Starła słone krople z policzków i wtuliła się w pierś męża. Nie mogła uwierzyć w to, co się wydarzyło. W myślach dziękowała Bogu, że jej samej nie spotkało coś tak okropnego. Skarciła się. Dlaczego jej przyjaciółka musiała zaznać takiego cierpienia?
— Sieriożo, ona... Ja myślałam... Och, sama już nie wiem... Tak bardzo mi żal Iriny i Eugeniusza! Przecież wyszła za niego tylko dlatego, że Dymitr ją zostawił... Bez uczucia, bez miłości... Ale wyglądają na szczęśliwych...

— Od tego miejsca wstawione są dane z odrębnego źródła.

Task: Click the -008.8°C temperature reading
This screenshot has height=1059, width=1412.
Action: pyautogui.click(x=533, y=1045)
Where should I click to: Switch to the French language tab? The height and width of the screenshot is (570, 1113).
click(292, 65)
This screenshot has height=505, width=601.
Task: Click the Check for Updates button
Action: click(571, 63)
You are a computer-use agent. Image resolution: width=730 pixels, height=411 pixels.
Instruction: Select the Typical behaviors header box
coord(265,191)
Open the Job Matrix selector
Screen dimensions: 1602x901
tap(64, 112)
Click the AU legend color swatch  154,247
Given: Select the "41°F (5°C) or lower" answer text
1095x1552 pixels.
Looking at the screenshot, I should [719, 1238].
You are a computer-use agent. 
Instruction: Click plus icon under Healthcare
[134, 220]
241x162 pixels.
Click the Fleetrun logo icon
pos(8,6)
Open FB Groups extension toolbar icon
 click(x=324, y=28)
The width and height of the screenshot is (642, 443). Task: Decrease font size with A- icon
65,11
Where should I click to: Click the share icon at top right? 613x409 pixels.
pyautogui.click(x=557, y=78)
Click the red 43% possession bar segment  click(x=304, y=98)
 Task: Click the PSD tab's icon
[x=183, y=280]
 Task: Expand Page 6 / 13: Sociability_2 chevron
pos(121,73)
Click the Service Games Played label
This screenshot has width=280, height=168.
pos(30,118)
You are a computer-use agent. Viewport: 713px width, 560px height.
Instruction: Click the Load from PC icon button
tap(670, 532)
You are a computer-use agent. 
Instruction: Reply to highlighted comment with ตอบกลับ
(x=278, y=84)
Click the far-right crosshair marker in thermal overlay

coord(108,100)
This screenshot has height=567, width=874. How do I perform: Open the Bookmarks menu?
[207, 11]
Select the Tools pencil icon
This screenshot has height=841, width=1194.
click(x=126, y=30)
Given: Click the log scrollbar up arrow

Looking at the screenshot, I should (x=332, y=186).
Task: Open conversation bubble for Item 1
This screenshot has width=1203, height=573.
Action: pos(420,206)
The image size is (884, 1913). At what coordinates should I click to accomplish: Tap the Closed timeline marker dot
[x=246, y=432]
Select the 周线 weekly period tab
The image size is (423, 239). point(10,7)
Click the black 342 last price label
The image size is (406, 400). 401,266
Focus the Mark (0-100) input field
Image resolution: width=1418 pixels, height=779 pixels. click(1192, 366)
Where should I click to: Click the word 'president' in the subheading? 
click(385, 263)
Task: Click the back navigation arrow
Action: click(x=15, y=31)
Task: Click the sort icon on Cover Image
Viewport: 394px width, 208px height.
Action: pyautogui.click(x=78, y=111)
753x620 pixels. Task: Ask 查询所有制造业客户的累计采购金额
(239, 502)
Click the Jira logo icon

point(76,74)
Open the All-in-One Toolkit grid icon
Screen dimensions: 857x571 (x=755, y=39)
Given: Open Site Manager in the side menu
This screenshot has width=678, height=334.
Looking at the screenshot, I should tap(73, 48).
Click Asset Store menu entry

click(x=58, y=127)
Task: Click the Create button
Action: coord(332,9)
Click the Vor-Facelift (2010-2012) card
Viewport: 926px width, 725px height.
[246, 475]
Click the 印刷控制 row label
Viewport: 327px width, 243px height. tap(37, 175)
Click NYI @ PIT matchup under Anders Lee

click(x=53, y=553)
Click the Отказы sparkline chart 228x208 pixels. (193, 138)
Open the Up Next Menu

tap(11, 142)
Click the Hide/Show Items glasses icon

— Może Irina z czasem go pokochała? Zdaje mi się, że naprawdę się rozumieją, że jest im dobrze. Takie przynajmniej sprawiają wrażenie.
— Może... Eugeniusz patrzy na nią z taką czułością, a teraz mają mieć dziecko...
— Ale wiesz, że dziecko wcale nie oznacza, że się kochają? — Siergiej spojrzał na nią, nieco rozbawiony. — Może to po prostu z obowiązku, dla przedłużenia rodu... Jarmuzow w końcu główwie z tego powodu się ożenił.
— Och, Sieriożo, jesteś zawsze taki do bólu pragmatyczny... A teraz powiedz mi wreszcie, o co chodzi z tym twoim znikaniem... — Spojrzała na niego błagalnie.
Siergiej westchnął ciężko. Nie myślał, że wyznanie żonie prawdy będzie tak trudne. Ogarnął go strach i wstyd. Wstyd przed tym, co Ksenia o nim pomyśli, gdy będzie już wszystko wiedziała.
— Jak wiesz, przez całe życie marzyłem o obaleniu panującego w Rosji porządku... To, co się tutaj dzieje, jest nie do pomyślenia. Ja i chłopcy... Cóż, spotykaliśmy się w piwnicy u Astrachowa, by... opracować plan działania. — Spłonął rumieńcem.
— Jaki plan działania? — Ksenia uniosła podejrzliwie brew.
— Marzymy o takiej samej rewolucji, jaka wybuchła we Francji... — jęknął. — Wiem, że zaraz rzekniesz mi, że to głupota, że zbyt wiele żądamy... Ale ten kraj nie powinien tak wyglądać. Zbyt wielu ludzi cierpi. Dlaczego ja pławię się w bogactwie, a inny człowiek musi pracować jak wół, a i tak nie wystarcza mu pieniędzy na normalne życie? Powiedz mi, kto to tak urządził?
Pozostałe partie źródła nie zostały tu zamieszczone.